AMP profit drops but corporate super holds up

19 February 2009
| By Mike |

AMP's retail superannuation inflows took a hit in the last quarter of 2008, amounting to less than half of those recorded in the previous corresponding period, while corporate superannuation inflows actually picked up.

The news on the inflows came at the same time as AMP joined the list of financial services companies encountering plummeting profit lines, reporting a 41 per cent drop in net profit attributable to shareholders to $580 million for the year to December 31, 2008.

However, the company has preferred to use its underlying profit figure, which declined 8 per cent to $810 million, arguing that it was AMP's key measure of business profitability because "it smoothes investment market volatility and is the earnings base from which the board's decisions relating to dividends are derived".

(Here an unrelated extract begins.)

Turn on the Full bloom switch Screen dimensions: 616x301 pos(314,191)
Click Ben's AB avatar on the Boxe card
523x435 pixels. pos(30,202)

Looking at retail superannuation and allocated pensions cash flows, the company said net cash flows were $202 million for the fourth quarter, compared to $425 million in the previous corresponding period, with total retail super and pension annuities inflows falling 40 per cent to $1,424 million.

However, where corporate superannuation was concerned, the picture was better for AMP, with net cash flows well up, mainly due to resilient employer contributions and lower outflows.

Drilling down into its wealth management areas, the company said its so-called Contemporary Wealth Management division, which includes financial planning and superannuation, recorded a 13 per cent decline in operating earnings, largely impacted by a 23 per cent fall in assets under management.

It said Contemporary Wealth Management generated net cash flows of more than $2 billion while AMP Financial Planning continued to grow its planner base, with total planner numbers increasing 3 per cent to 2,095.

Like a number of other companies, AMP's insurance lines continued to perform, with its Contemporary Wealth Protection division reporting a 29 per cent lift in operating earnings.

AMP Capital Investors reported a 9 per cent decline in operating earnings to $136 million.

Despite the result, AMP chief executive Craig Dunn said irrespective of the need for ongoing cost efficiencies, the company remained committed to a strategy of growing distribution, products and services.

He described the result as being sound in a tough year.